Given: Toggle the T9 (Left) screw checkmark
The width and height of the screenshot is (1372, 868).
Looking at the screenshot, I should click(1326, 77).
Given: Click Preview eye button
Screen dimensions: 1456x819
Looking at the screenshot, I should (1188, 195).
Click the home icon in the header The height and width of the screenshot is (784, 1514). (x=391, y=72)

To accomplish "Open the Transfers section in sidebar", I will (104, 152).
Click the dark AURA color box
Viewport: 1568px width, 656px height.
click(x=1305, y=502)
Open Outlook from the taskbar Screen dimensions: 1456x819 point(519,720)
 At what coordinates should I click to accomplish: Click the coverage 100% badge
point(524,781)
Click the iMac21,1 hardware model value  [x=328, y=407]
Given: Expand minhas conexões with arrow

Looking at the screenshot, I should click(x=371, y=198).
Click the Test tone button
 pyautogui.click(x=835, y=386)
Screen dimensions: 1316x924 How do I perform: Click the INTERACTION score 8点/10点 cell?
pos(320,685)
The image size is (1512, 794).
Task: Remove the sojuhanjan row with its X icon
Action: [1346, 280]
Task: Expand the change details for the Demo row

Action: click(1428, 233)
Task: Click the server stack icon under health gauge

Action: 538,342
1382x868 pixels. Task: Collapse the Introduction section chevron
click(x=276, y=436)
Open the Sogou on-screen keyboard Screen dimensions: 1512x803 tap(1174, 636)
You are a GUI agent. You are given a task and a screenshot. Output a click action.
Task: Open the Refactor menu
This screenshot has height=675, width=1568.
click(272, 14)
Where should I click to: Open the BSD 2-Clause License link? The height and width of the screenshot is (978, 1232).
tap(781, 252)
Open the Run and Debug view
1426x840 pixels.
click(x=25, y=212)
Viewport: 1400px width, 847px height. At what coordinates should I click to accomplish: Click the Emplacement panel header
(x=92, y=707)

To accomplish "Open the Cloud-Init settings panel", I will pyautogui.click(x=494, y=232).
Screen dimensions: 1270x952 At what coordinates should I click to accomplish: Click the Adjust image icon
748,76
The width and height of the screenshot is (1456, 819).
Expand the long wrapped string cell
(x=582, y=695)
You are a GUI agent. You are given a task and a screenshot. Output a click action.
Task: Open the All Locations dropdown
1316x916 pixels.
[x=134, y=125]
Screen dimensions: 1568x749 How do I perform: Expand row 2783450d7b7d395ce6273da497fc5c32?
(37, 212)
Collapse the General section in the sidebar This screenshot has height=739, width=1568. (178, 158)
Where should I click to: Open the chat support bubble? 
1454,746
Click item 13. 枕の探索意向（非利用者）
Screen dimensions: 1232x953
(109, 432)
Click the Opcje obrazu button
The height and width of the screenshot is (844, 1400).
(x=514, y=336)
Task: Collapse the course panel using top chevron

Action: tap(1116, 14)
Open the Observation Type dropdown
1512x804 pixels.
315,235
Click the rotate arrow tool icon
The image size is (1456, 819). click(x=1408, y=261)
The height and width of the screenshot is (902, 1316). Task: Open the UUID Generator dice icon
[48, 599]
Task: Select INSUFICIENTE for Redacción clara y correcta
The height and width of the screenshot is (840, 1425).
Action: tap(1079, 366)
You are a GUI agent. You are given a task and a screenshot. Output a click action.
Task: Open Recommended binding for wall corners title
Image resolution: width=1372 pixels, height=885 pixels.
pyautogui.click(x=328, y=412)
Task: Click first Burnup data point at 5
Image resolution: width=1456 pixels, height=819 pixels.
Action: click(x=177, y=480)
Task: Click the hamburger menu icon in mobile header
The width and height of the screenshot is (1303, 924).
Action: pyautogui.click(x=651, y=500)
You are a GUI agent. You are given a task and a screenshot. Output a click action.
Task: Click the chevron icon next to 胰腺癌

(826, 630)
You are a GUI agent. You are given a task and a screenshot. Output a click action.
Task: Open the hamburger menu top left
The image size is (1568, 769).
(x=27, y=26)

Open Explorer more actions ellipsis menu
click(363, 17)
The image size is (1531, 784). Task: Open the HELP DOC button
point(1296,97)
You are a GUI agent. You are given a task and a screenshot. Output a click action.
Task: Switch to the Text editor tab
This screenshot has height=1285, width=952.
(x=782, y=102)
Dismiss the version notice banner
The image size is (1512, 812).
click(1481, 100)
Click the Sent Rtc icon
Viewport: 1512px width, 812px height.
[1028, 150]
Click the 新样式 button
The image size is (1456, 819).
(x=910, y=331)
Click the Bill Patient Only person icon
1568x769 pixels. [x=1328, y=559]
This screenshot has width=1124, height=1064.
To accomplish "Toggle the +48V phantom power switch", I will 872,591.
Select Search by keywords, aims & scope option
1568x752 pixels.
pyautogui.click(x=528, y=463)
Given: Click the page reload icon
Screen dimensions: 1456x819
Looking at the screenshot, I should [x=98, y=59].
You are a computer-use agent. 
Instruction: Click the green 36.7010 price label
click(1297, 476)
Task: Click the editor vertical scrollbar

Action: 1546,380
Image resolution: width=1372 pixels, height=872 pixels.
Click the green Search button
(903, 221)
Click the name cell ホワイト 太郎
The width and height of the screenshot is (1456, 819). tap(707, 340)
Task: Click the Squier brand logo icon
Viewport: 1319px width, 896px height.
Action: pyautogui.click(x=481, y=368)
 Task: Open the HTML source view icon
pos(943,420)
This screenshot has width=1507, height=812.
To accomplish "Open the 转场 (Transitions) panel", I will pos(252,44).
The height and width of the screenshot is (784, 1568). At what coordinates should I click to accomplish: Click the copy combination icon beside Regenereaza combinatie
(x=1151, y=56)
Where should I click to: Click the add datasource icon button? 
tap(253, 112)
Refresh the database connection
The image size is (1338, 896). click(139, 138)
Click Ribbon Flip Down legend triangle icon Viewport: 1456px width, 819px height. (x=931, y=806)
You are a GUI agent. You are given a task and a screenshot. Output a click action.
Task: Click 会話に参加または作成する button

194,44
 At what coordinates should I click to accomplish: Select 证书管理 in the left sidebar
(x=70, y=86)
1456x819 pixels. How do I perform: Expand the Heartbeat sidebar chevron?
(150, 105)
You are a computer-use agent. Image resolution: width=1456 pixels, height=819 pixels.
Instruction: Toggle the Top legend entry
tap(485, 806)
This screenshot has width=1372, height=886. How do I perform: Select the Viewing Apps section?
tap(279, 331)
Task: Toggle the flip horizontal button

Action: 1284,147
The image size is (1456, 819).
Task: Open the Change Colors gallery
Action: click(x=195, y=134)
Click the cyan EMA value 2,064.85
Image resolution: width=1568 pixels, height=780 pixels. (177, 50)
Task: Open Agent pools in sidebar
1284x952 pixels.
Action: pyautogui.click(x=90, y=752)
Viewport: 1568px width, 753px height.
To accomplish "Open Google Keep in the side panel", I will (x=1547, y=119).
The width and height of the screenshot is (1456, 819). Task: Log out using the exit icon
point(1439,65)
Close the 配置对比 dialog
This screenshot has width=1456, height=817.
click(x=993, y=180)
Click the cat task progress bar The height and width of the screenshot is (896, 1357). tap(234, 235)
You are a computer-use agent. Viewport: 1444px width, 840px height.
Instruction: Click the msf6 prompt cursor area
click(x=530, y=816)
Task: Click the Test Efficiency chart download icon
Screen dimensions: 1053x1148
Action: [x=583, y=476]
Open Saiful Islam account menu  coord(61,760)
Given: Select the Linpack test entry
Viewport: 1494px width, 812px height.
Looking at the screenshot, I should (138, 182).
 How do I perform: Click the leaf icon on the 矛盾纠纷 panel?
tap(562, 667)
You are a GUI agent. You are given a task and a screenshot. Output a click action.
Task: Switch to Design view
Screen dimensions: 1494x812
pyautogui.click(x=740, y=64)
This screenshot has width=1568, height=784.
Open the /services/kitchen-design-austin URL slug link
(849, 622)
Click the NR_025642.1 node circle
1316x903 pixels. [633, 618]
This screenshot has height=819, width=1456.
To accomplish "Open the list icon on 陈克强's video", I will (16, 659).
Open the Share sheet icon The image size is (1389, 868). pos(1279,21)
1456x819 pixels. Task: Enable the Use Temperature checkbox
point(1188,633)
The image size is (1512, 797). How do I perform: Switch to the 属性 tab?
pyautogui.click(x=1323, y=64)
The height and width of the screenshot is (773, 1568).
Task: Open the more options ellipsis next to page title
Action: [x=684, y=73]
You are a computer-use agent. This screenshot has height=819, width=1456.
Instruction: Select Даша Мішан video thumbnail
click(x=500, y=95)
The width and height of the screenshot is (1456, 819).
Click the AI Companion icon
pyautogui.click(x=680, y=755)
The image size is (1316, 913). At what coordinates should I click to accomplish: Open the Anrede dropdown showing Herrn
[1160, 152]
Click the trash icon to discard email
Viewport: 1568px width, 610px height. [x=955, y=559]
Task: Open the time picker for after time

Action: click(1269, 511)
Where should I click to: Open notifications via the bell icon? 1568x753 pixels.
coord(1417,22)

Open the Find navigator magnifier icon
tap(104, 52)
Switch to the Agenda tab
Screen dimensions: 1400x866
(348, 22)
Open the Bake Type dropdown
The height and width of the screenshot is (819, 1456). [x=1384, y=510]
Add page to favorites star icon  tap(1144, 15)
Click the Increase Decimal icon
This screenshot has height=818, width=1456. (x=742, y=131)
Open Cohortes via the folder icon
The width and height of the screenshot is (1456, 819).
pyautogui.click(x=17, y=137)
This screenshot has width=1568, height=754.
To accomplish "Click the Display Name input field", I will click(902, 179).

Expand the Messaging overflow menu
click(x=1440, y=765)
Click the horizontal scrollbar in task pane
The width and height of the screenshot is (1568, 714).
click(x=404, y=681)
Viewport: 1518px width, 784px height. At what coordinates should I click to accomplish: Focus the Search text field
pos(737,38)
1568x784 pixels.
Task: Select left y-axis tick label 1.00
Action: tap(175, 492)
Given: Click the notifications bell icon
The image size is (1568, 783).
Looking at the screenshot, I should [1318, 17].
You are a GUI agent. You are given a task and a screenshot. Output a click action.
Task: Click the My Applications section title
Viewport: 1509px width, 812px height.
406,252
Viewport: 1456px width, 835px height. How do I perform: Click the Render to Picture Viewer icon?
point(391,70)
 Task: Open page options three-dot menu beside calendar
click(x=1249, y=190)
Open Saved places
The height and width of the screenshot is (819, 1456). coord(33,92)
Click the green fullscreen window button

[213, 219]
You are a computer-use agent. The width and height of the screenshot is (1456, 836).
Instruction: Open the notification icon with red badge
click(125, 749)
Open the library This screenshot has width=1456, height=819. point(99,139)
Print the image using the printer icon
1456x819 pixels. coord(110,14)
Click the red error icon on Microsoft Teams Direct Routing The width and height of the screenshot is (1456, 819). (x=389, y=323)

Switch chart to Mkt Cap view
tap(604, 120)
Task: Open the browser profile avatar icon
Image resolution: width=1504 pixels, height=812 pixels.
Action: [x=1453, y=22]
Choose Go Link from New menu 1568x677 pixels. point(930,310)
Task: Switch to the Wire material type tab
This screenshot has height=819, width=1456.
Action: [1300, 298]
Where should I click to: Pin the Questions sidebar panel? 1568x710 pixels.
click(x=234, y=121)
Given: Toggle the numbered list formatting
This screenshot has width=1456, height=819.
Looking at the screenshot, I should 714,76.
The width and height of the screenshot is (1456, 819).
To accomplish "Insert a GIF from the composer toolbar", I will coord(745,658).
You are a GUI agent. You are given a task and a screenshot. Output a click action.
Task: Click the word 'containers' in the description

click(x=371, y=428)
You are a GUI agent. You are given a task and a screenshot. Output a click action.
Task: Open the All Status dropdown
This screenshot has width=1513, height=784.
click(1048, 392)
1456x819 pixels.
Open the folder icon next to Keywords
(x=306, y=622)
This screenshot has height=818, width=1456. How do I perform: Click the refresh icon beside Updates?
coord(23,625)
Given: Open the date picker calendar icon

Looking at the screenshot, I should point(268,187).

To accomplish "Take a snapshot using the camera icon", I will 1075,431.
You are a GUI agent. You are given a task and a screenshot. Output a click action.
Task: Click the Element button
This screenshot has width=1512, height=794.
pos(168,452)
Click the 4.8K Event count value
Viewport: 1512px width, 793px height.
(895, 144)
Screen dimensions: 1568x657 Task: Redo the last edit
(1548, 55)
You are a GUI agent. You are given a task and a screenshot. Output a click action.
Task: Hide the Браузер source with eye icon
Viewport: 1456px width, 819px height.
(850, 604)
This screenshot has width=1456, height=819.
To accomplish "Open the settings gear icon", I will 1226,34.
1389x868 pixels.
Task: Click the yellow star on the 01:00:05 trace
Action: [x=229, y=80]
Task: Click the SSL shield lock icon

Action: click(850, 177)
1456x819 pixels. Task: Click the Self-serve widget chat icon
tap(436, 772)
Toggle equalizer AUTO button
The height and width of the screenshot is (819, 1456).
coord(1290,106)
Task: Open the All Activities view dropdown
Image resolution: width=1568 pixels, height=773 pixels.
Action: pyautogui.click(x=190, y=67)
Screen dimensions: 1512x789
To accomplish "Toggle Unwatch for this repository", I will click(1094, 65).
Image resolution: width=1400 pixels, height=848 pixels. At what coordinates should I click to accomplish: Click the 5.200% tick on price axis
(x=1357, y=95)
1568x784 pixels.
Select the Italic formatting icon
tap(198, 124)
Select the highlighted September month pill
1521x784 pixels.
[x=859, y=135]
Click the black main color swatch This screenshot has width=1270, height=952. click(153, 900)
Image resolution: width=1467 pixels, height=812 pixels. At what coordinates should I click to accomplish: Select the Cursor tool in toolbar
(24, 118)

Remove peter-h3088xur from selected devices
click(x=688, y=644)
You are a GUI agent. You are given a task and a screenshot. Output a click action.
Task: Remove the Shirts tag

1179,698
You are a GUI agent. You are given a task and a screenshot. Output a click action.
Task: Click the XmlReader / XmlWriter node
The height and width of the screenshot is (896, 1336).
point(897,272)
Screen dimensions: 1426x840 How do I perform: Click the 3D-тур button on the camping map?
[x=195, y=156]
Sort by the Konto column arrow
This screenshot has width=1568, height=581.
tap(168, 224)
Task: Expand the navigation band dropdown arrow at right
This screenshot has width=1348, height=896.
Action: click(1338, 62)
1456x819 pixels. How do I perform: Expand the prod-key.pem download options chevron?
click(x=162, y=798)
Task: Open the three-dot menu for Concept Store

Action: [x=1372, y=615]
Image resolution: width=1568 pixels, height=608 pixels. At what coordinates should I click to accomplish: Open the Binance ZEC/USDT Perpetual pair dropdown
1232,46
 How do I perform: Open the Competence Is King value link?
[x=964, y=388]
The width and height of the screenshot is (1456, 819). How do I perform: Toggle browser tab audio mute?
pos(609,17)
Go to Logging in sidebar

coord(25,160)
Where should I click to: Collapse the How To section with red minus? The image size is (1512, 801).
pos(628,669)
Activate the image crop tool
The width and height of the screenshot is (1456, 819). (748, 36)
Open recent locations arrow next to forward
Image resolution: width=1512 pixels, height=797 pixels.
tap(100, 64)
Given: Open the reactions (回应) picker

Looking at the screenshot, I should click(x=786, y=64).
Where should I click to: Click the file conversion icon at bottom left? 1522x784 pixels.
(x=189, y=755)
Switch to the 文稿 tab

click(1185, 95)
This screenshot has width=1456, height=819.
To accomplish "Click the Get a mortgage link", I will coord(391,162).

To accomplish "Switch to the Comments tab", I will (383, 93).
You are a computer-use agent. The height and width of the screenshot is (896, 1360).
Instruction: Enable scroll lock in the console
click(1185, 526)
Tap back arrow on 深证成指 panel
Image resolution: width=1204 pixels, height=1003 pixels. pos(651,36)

:::

Try it
Begin at the top of the records above and quote each line exactly, ending with the line that contains "Click the home".

Reply to the task
Given: Toggle the T9 (Left) screw checkmark
The width and height of the screenshot is (1372, 868).
Looking at the screenshot, I should click(1326, 77).
Given: Click Preview eye button
Screen dimensions: 1456x819
Looking at the screenshot, I should (1188, 195).
Click the home icon in the header The height and width of the screenshot is (784, 1514). (x=391, y=72)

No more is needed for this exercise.